Mas espere! Ligar para minha esposa e dizer-lhe que havia encontrado um anúncio de um bebê sendo doado como uma cãozinho, um gato, um pássaro... Bem, era nosso maior desejo. É claro que em segredo, pois nunca deixamos transparecer entre os amigos a grande decepção de não ter um filho... Egoismo puro, poderia estar colocando em xeque minha virilidade. Exceto para nossa empregada.

Estávamos casados havia dez anos e, infelizmente eu ainda não tinha realizado as três coisas que um homem deve fazer na vida.

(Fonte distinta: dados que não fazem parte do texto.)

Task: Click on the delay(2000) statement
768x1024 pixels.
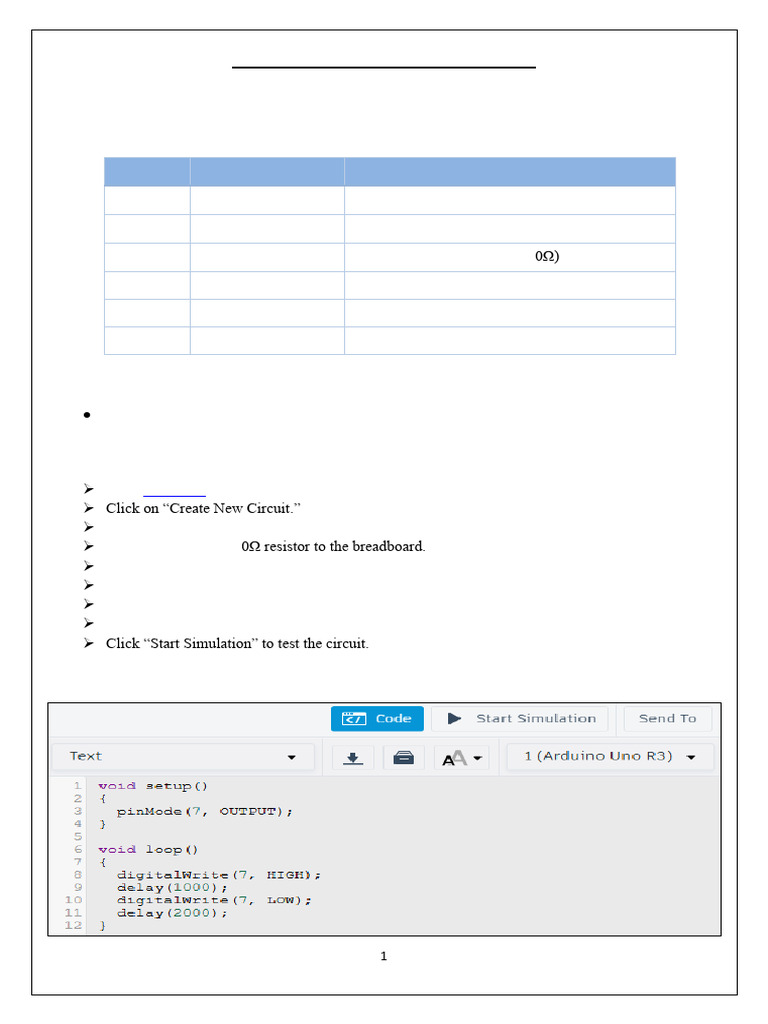Action: click(172, 913)
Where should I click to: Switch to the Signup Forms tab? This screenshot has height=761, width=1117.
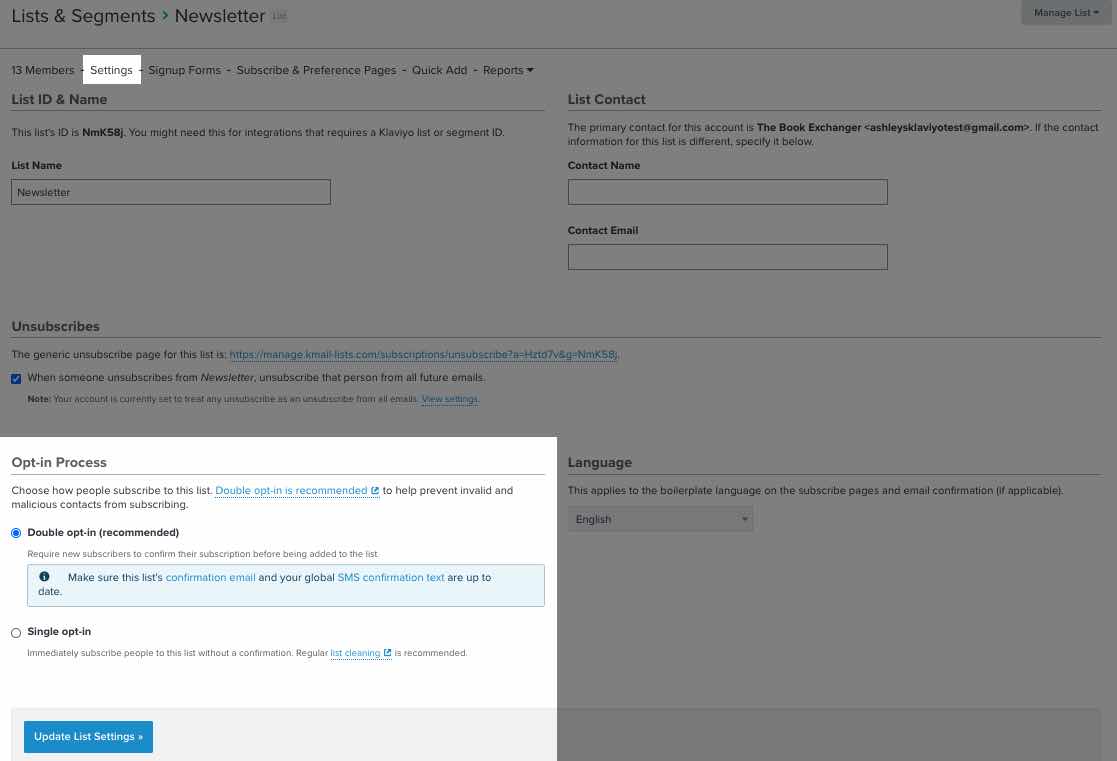184,70
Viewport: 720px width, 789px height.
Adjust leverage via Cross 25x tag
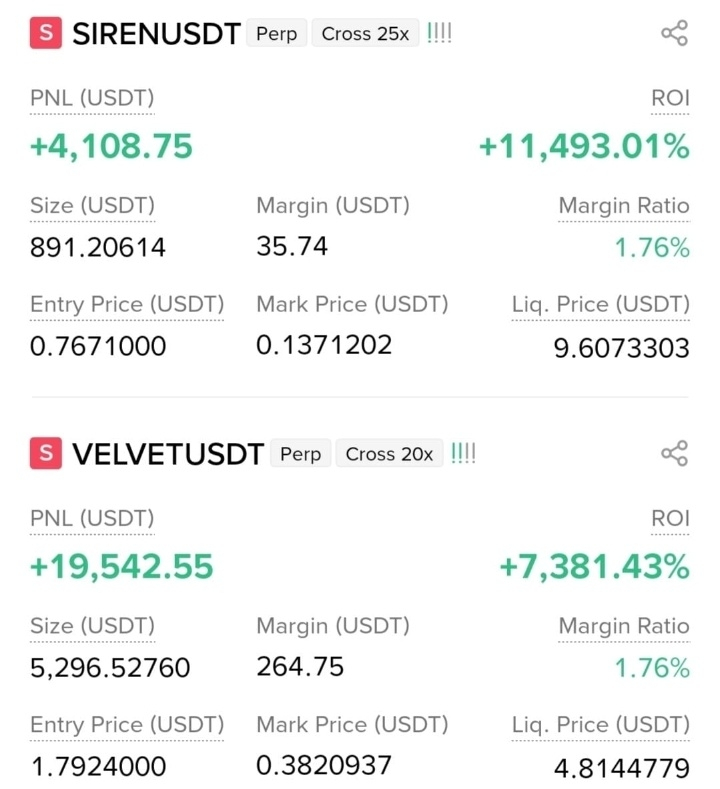[x=365, y=34]
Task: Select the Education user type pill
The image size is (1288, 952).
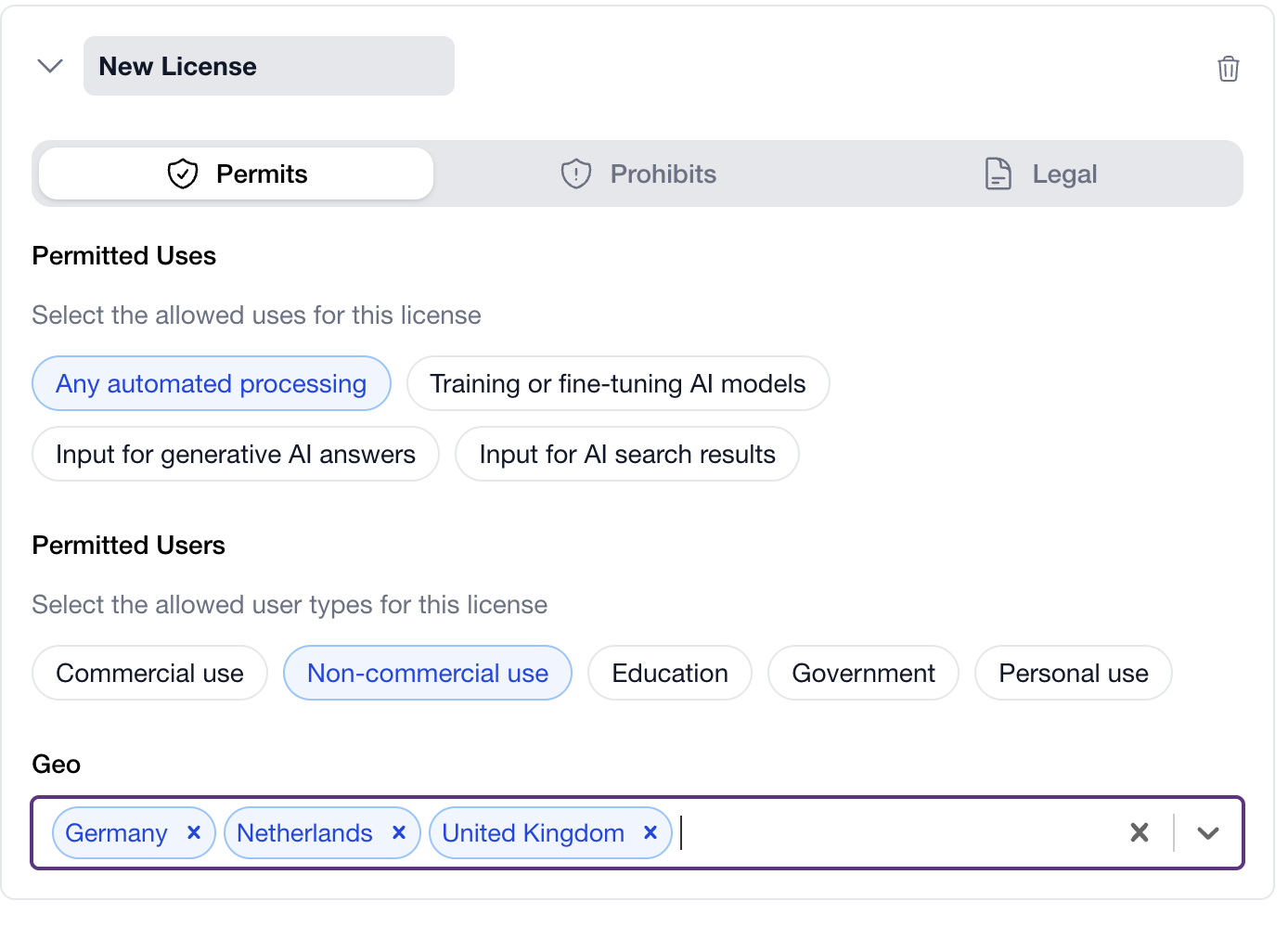Action: [669, 673]
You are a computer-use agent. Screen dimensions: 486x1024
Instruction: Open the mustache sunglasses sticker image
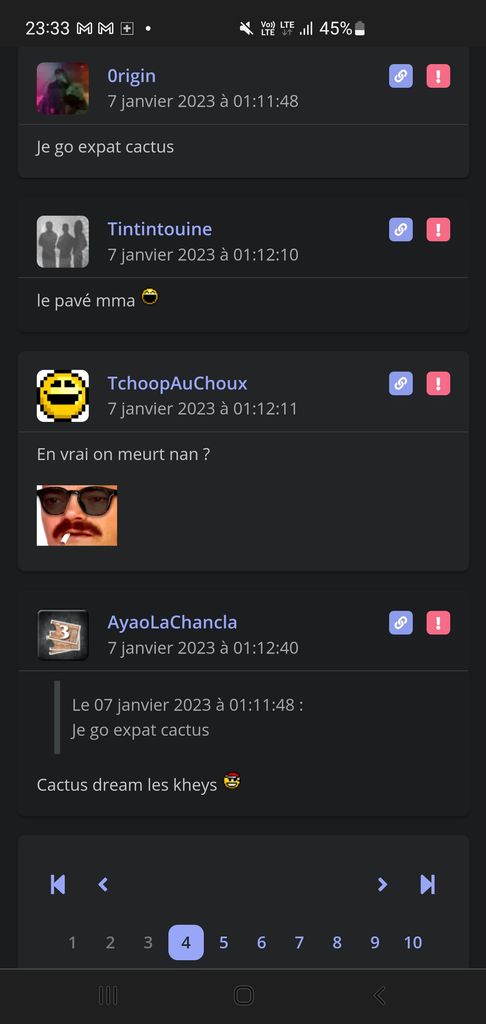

Uma árvore havia plantado no quintal do condomínio; um livro escrito... bem, um livro sobre a nossa antiga confraria do charuto... mas vale. E o filho? A oportunidade estava ali nos classificados.

Quem anunciaria a doação de uma criança num jornal? Um inconsequente? E onde estaria a confiabilidade e a ética do jornal?

Foram questionamentos que passaram pela minha cabeça, mas estava cegado. Cegado pela curiosidade. Preferi não ligar para Sílvia, mas sim, para o telefone que estava abaixo do anuncio. Enquanto digitava, muita coisa passava pela minha cabeça: poderia ser um golpe, uma isca para apanhar um empresário incauto ou até a polícia... ou... Nesse ínterim o telefone toca e alguém atende do outro lado.

— Alô, quem ?

— Oi, sou... Estou ligando sobre o anuncio de doação — respondi, meio trêmulo, não citando meu nome. A voz do outro lado era feminina. Ufa!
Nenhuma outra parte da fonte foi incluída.